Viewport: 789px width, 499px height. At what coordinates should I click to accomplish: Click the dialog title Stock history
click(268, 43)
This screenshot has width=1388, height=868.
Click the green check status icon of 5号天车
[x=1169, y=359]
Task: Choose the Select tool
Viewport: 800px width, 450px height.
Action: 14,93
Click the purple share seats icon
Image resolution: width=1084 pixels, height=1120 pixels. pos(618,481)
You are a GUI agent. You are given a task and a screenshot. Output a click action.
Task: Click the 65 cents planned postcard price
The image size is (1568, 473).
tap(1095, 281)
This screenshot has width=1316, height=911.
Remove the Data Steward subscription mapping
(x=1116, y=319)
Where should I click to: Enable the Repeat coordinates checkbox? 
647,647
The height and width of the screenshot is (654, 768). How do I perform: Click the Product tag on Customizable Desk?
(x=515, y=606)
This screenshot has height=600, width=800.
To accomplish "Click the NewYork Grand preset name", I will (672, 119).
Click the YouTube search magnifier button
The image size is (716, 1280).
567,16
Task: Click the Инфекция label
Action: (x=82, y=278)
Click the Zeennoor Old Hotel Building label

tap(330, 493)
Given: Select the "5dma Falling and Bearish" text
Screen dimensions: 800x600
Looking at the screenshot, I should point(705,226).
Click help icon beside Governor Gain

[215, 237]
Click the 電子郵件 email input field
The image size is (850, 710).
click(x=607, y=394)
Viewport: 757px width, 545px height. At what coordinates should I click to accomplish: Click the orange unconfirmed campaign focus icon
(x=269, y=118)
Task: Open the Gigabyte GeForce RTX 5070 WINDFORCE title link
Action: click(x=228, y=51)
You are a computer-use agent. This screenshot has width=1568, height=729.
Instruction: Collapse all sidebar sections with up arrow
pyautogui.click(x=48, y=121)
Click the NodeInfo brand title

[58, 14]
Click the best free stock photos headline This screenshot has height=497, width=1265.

::::

§ **Given task**:
Can you copy the records above, word for word, from the line containing "Click the purple share seats icon" through the line containing "will (672, 119).", including both of those lines?

§ **Solved exercise**:
Click the purple share seats icon
Image resolution: width=1084 pixels, height=1120 pixels. pos(618,481)
You are a GUI agent. You are given a task and a screenshot. Output a click action.
Task: Click the 65 cents planned postcard price
The image size is (1568, 473).
tap(1095, 281)
This screenshot has width=1316, height=911.
Remove the Data Steward subscription mapping
(x=1116, y=319)
Where should I click to: Enable the Repeat coordinates checkbox? 
647,647
The height and width of the screenshot is (654, 768). How do I perform: Click the Product tag on Customizable Desk?
(x=515, y=606)
This screenshot has height=600, width=800.
To accomplish "Click the NewYork Grand preset name", I will (672, 119).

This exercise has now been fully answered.